On Monday, U.S. District Judge Henry E. Hudson struck down a 1975 Virginia law that requires abortions to be performed by licensed medical doctors only. Judge Hudson contends that despite the law’s intent to protect women, it is “unnecessary” and “unduly burdensome” on women seeking abortions.
The “physician-only” law prohibits advance-practice clinicians and physicians assistants from performing first-trimester abortions. Opponents of the law argue that first-trimester abortions are simple and safe enough to be performed without a physician, but supporters of the law contend that the on-site presence of a licensed physician is necessary to ensure the health and safety of the woman having the abortion.
Judge Hudson heard arguments from the state of Virginia that the burden on patients and doctors was small and did not outweigh the medical benefit to having physicians involved in all abortions. “The aspiration procedure takes their physicians only about ten minutes to complete,” attorneys for the Virginia Department of Health argued in one motion. “A medication abortion requires even less physician time, and can be done via Skype — meaning that the physician does not have to be in the same room (or even the same city) as the abortion patient.”
But Judge Hudson, a George W. Bush appointee best known for his ruling in 2010 that ObamaCare’s individual mandate was unconstitutional, sided with the abortion advocates, asserting the law provides “minimal medical benefits with respect to first trimester abortions.”
Judge Hudson ruled in part against the law on the grounds that a “consensus appears to have evolved that first trimester abortions, which typically require only medication, do not require the onsite presence of a licensed physician and [the rule] is consequently unduly burdensome.”
Despite these claims, however, medication-induced abortions continue to pose health risks, including hemorrhaging, infection/sepsis, incomplete abortions, uterine rupture, and possibly death, and the complications are magnified the further along a woman is in her pregnancy, especially for an incomplete abortion.
According to the website AbortionProcedures.com, a first trimester D&C (dilation and curettage; sometimes called DVC, or dilation and vacuum curettage) abortion is also not without risks. These include injury to the uterus or cervix; damage to intestines, bladder, and nearby blood vessels; hemorrhage; infection; and even death. The website explains,
D&C abortions have been known to cause damage to the uterus or cervix, which can result in very premature births with the next pregnancies. The subsequent scarring to the uterus may increase the risk of uterine rupture during future pregnancy, which may result in death of the baby and even the mother. In addition to an increased risk of preterm birth, damage to the lining of the uterus can also cause additional problems for the woman during future deliveries, including significantly higher risk of hemorrhaging.

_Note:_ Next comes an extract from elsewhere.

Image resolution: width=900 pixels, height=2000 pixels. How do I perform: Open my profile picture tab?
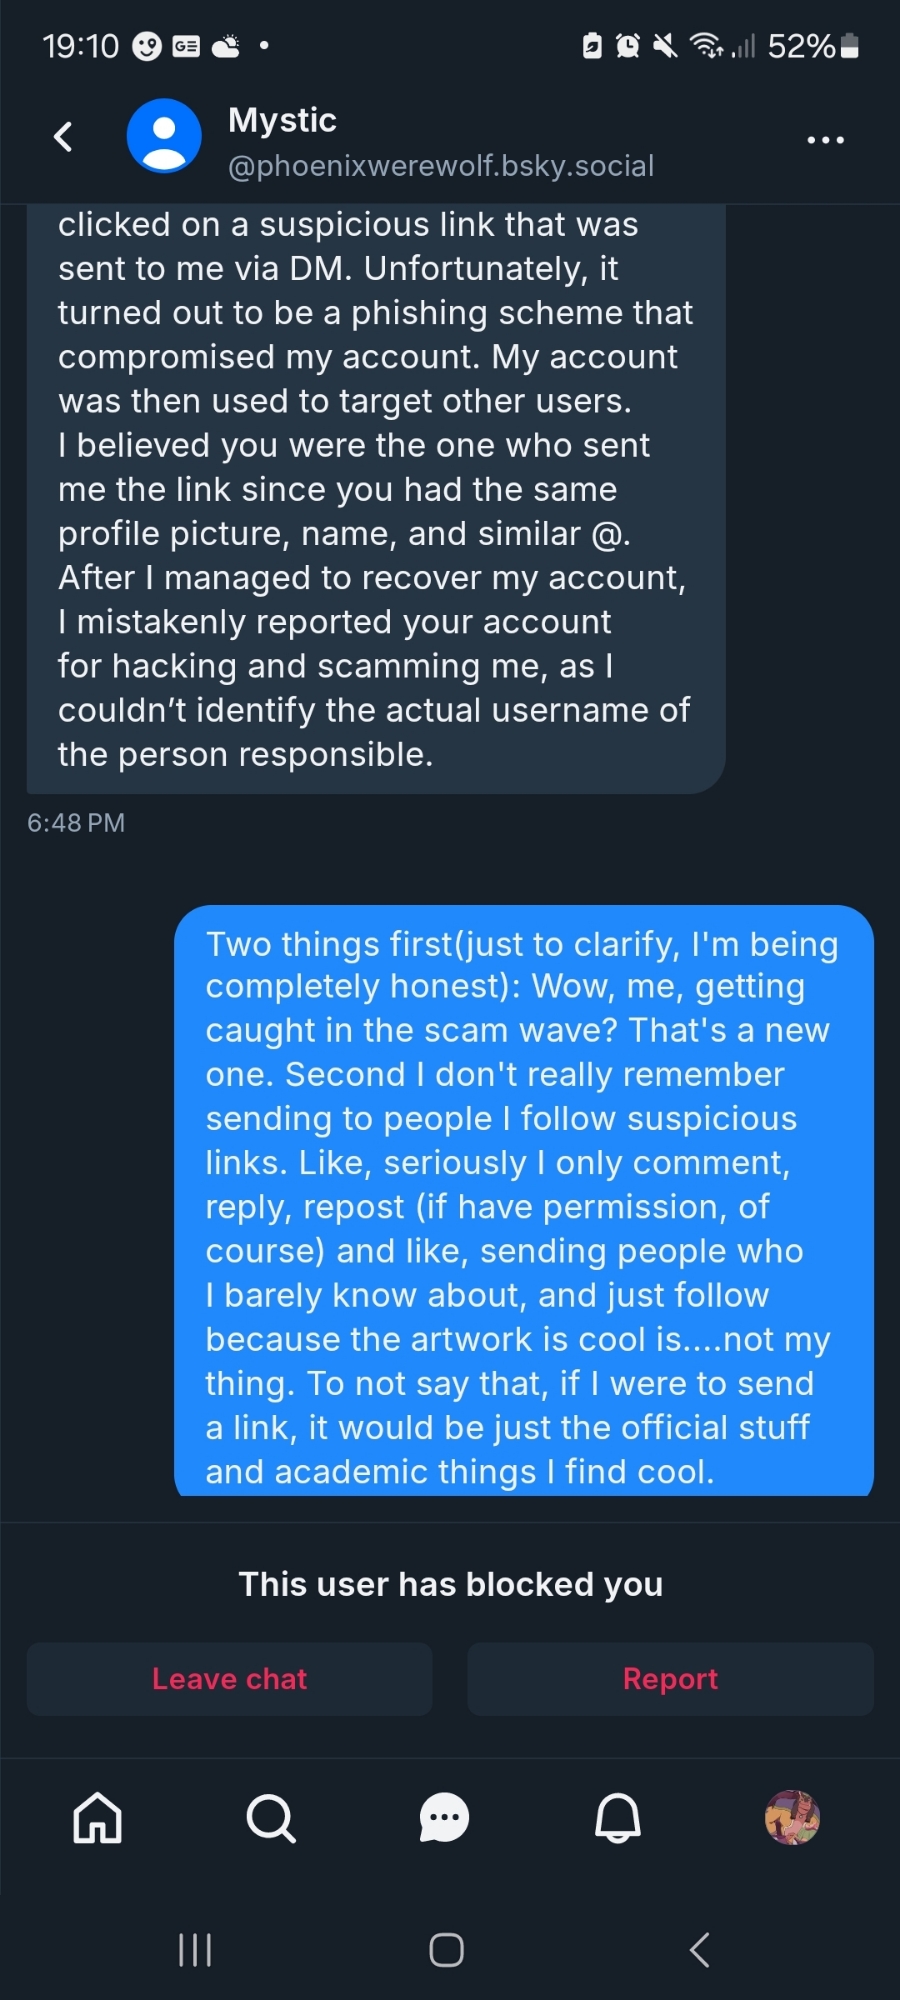pos(792,1817)
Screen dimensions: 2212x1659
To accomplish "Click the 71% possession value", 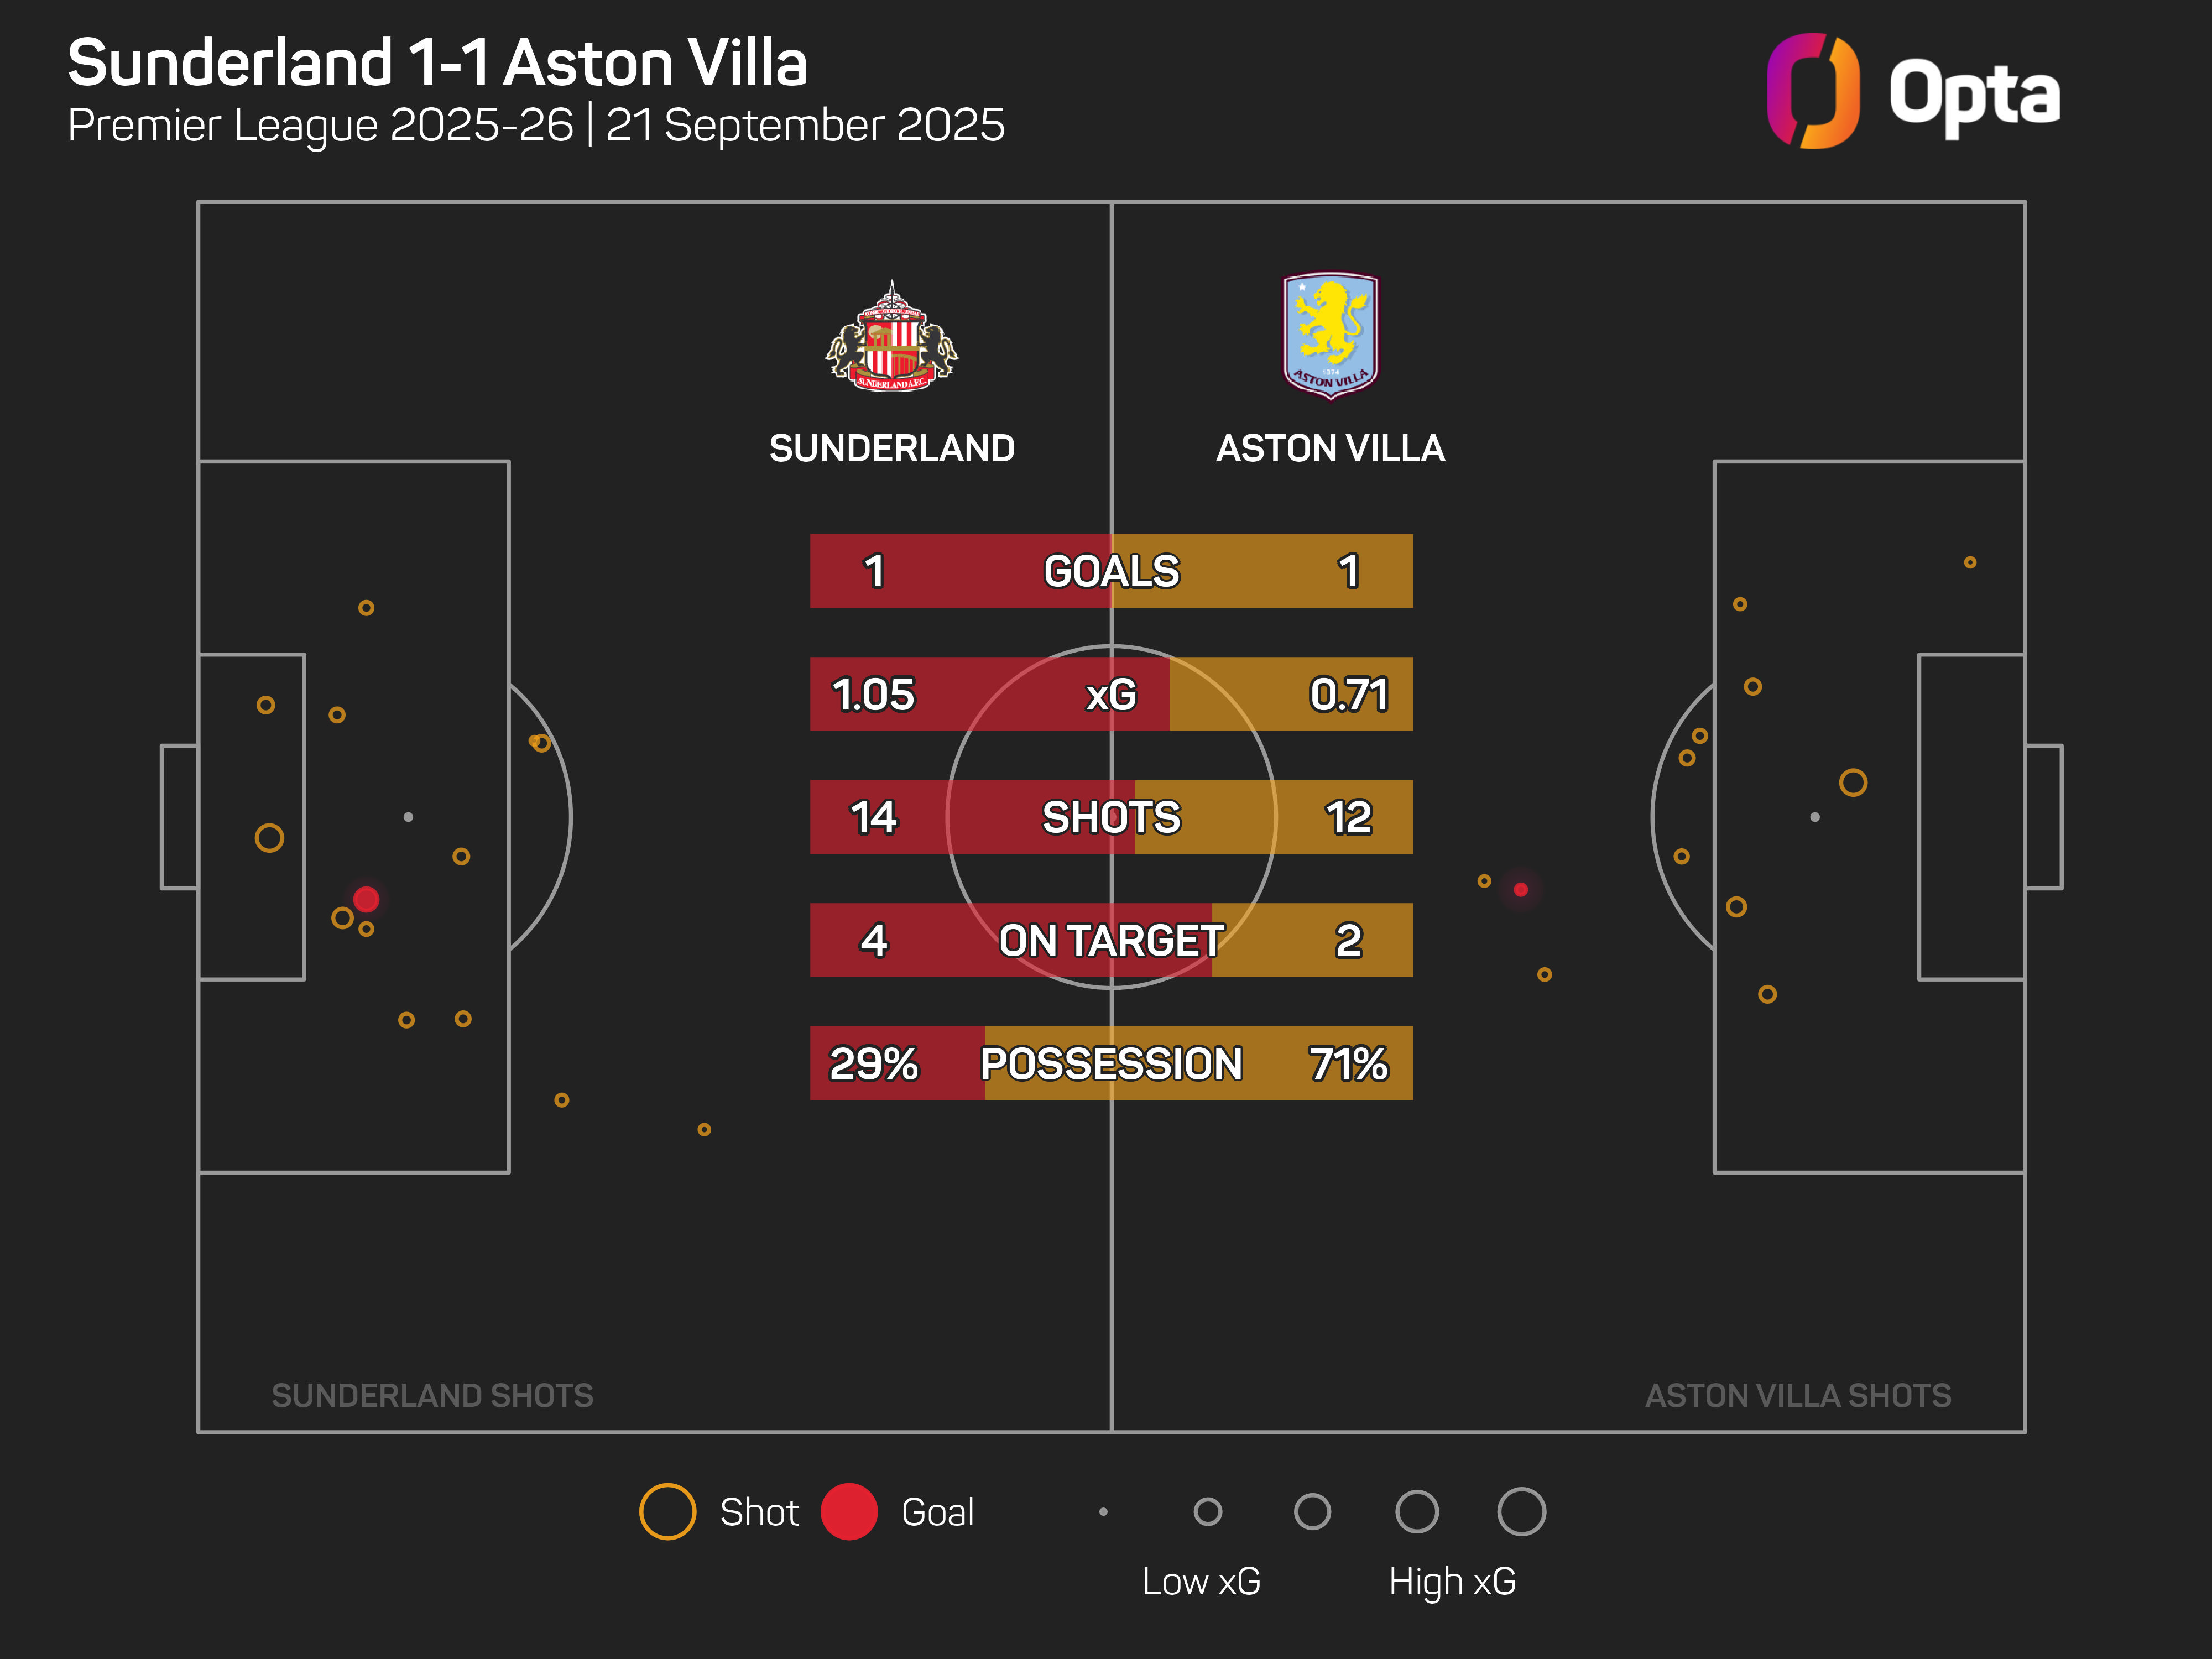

And yet abortion advocates claim the law has served no purpose except to restrict abortion access to women in Virginia for more than 40 years. “This decision will change the abortion care landscape in Virginia,” said Jenny Ma, an attorney at the Center for Reproductive Rights litigating the case. "More medical professionals will now be able to provide abortion care, which means more women will be able to access this constitutional right. We are challenging these laws in several other states and hope those courts will follow Virginia’s lead.”
The Washington Post notes that Judge Hudson’s ruling marks the first time that a federal judge has reached that conclusion.
“Virginia is the first one to really break ground here,” said Ma. “It’s truly a landmark ruling."
WTVR reports that the ruling takes effect immediately. Abortions in Virginia can now be performed by nurse practitioners, midwives, and physician assistants with training in abortion procedures.
WCVE News reports that the "physicians-only" dispute is part of a larger lawsuit challenging four state regulations on abortion providers. The Center for Reproductive Rights is also challenging a Virginia law that requires women to be offered the chance to see an ultrasound of her unborn baby before her abortion, one that requires all second-trimester abortions to be performed in a hospital, and another that requires a 24-hour waiting period between informed consent and the abortion. The trial over these laws is scheduled for May 20. “The abortion industry continues to seek new ways to increase the number of unborn children killed before they are born,” observes Victoria Cobb, leader of the pro-life Family Foundation.
The pro-abortion group is also challenging “physician-only” laws in Mississippi, Arizona, Kansas, Montana, and Louisiana, the Post reports. Life News reports that approximately 40 states have similar “physician only” laws in place, though many of them are currently undergoing legal challenges.